Hello everyone, I was wondering how to solve a small linear system Ax = b inside a CUDA kernel function, where A, x and b are MMatrix and MVector. I want to do this with x = A\b, but it does not work inside a kernel, is there a solution to this problem?
If you use static arrays it won’t be an issue. This is done in DiffEqGPU.jl
Hi Chris, unfortunately I haven’t been able to solve this problem yet. I hope this code snippet illustrates the problem:
using CUDA, StaticArrays
const N = 20
function test()
    i = (blockIdx().x-1)* blockDim().x + threadIdx().x
    # each thread has unique A and b
    a = @MMatrix rand(Float64, N, N)
    b = @MVector rand(Float64, N)
    c = MVector{N, Float64}(undef)
    # This works
    c = a * b
    # But this does not
    c = a \ b
    return
end
@cuda threads=10 test()
Also, is it possible to do batched small linear systems solving with CUBLAS or CUSOLVER?
You want to use a SMatrix and Svector not a MMatrix, Mvector I assume.
In my case, A and b will be constructed inside the kernel, so they have to be mutable. Moreover, use SMatrix and SVector  does not help in the snippet above.

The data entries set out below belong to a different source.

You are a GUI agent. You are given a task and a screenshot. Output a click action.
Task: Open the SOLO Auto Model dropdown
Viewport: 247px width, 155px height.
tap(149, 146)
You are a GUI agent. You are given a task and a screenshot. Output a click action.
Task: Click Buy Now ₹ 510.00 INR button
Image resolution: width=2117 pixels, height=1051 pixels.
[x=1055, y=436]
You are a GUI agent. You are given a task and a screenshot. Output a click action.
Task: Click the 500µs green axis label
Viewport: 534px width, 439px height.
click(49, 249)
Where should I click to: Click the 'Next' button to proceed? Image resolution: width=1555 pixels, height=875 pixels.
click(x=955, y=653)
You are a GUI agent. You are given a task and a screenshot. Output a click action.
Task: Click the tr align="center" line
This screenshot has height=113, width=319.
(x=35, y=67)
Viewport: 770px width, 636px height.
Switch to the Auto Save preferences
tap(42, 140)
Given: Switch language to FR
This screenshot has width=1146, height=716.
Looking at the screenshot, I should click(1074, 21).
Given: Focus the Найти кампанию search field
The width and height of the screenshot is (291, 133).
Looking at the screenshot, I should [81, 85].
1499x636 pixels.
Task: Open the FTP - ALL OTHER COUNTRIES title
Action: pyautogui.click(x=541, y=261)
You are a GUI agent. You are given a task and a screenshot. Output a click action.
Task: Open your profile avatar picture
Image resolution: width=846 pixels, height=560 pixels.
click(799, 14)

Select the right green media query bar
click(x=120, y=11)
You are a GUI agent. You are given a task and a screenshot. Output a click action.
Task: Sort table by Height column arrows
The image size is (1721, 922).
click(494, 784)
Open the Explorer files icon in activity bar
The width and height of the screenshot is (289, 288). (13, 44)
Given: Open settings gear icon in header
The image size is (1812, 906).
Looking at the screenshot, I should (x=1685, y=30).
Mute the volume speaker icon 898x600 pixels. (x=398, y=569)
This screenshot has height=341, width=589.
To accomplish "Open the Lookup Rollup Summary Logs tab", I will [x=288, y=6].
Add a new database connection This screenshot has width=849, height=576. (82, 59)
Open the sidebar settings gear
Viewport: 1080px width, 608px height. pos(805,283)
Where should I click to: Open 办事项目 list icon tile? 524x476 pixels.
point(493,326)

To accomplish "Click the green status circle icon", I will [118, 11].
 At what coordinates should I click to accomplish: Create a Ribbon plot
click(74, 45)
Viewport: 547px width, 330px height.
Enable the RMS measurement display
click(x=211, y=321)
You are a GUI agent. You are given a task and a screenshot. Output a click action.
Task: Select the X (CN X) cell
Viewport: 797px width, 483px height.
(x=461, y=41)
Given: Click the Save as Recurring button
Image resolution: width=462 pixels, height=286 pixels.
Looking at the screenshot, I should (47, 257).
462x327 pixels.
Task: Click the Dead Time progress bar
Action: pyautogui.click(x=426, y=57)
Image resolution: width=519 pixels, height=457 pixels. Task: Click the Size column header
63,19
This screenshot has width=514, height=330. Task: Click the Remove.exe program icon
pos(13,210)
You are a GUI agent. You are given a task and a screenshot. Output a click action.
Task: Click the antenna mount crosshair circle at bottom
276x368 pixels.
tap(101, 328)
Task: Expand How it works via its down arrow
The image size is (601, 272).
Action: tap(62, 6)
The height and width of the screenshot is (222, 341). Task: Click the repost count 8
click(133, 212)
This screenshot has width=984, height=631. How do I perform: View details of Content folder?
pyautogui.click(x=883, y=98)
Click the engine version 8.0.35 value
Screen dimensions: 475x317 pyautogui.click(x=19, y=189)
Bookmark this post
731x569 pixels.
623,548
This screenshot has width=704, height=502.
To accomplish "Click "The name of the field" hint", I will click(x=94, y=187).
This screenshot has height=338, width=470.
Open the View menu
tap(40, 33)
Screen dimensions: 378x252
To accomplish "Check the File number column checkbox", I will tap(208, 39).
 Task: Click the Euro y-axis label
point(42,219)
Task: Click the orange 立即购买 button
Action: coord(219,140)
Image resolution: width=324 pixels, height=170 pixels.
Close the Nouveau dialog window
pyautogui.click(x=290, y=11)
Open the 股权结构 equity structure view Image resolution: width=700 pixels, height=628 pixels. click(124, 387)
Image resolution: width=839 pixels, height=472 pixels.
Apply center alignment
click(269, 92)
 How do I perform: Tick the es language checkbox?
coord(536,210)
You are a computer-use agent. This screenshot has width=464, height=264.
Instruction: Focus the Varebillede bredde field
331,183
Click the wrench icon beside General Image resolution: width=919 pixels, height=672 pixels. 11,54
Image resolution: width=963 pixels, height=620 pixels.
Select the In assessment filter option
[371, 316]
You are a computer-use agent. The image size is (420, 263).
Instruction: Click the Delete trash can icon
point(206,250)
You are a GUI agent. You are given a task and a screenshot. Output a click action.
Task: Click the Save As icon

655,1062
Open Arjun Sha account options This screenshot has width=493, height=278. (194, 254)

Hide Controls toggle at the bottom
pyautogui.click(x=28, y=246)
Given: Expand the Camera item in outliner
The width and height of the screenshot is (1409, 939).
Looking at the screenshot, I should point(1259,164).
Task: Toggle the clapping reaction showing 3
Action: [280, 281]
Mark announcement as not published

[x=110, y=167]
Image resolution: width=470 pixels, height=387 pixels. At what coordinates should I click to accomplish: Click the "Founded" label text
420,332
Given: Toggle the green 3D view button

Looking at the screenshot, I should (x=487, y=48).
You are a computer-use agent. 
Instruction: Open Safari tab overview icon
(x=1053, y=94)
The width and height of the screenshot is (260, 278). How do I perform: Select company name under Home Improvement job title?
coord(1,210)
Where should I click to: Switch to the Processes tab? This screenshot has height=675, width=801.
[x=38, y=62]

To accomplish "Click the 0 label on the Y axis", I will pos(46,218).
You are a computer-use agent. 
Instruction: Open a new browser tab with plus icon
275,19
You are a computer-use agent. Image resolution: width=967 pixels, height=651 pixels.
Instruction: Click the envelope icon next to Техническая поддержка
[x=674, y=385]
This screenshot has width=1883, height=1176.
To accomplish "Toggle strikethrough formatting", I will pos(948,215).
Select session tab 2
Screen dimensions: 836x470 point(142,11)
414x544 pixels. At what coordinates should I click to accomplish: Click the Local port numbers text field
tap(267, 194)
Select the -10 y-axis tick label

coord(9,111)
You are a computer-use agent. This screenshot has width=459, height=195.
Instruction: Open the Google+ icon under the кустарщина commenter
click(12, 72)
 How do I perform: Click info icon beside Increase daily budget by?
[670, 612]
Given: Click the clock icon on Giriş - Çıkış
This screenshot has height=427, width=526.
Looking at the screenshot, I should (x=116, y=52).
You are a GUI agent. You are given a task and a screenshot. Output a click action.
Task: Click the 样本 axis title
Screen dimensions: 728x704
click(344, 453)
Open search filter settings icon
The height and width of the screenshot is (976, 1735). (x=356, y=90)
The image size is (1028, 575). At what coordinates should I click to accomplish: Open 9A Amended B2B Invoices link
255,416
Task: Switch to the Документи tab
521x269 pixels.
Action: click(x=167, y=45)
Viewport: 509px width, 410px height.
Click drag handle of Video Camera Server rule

That’s very unlikely to work. You cannot dynamically allocate memory inside a GPU kernel (see also this recent post: Modifying a thread-local vector within CUDA Dynamic Parallelism - #2 by vchuravy).
What should work though is to allocate all CuArrays outside the kernel, then inside the kernel convert the relevant views into your arrays into SMatrix/SVectors and do the solve on StaticArrays only. (I don’t have access to a GPU atm to check)
Allocate memory with MMatrix and MVector works fine, I think the problem is the \ operation has some allocations, I’ve tried to implement the Gauss elimination method to solve linear equations, it works well on GPU, but I’m worried about its performance.
Hi, can you try for some N < 14? IIUC, there were some allocations here: StaticArrays.jl/src/solve.jl at master · JuliaArrays/StaticArrays.jl · GitHub
We can probably try to get that dispatch setup in LinearSolve.jl but not sure as the previous approach may be done for performance reasons.
Yes, you are right! For N \leq 14 it works well. But in my case, the typical size is N=[20,200]. I think with my implementation of Gauss elimination will be faster than A\b if N \leq 14.